Der Europäische Gerichtshof (EuGH) hat in senem Urteil entschieden, dass im Regelfall die Flucht vor dem Wehrdienst in Syrien doch zu einer vollen Anerkennung als Geflüchteter führen muss. Bisher haben die deutschen Gerichte lediglich den Status als subsidiär Schutzberechtigte anerkannt. Dieser Status gibt den Schutzberechtigten geringere Rechte ( z.B. im Falle des Familiennachzugs). Deshalb klagten viele syrische Geflüchtete auf den vollen Flüchtlingsschutz. Auch der syrische Kriegsdienstverweigerer E.Z. klagte – und zog mit Unterstützung durch den PRO ASYL-Rechtshilfefonds nun erfolgreich vor den EuGH.
Militärdienst in Syrien
In Syrien sind Männer von 18 bis 42 Jahren wehrpflichtig, aber es werden auch Jüngere oder Ältere eingezogen. Die Wehrdienstentziehung/verweigerung ist eine Straftat und wahrscheinlich sieht die Regierung laut UNHCR dies als politische, regierungsfeindliche Handlung an. Das kann zu schärferen Strafen als den regulär vorgesehenen Sanktionen führen. Diese Strafen können Haft, Folter und andere Misshandlungen sein, oder der Einsatz an vorderster Front ohne ausreichende militärische Ausbildung.

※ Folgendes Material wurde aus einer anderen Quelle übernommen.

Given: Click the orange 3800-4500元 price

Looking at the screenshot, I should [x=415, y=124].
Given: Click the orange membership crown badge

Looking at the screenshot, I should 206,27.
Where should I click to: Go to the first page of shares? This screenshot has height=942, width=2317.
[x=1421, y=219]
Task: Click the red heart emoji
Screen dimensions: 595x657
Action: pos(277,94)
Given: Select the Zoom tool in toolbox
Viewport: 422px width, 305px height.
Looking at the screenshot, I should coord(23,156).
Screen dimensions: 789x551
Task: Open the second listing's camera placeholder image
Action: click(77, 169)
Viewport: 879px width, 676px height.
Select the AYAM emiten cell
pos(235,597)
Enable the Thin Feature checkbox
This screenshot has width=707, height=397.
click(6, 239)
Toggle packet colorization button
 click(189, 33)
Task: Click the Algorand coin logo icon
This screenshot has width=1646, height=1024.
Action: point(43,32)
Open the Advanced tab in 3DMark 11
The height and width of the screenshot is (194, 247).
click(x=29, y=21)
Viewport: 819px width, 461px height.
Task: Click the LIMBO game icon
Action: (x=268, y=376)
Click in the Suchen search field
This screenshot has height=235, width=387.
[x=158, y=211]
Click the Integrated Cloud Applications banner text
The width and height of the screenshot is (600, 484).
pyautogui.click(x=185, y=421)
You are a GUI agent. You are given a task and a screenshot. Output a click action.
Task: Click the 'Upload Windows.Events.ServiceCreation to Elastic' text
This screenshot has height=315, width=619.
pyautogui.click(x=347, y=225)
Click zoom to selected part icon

Mit Beginn des Bürgerkriegs kam es zu massenhafter Zwangsrekrutierung. Deserteuren drohen lange Haftstrafen oder sogar die Todesstrafe – in der Praxis kam es oft zu direkten Erschießungen von gefassten Deserteuren.* Im syrischen Bürgerkrieg werden regelmäßig Kriegsverbrechen begangen, auch gegen Zivilist*innen.**
Entscheidung des EuGH
Der Europäische Gerichtshof betont nun in seiner neuesten Entscheidung die starke Vermutung, dass die Verweigerung des Militärdienstes im Rahmen eines Konflikts, der z.B. mit Kriegsverbrechen oder Verbrechen gegen die Menschlichkeit einhergeht, einen Verfolgungsgrund wie z.B. eine politische Überzeugung darstellt.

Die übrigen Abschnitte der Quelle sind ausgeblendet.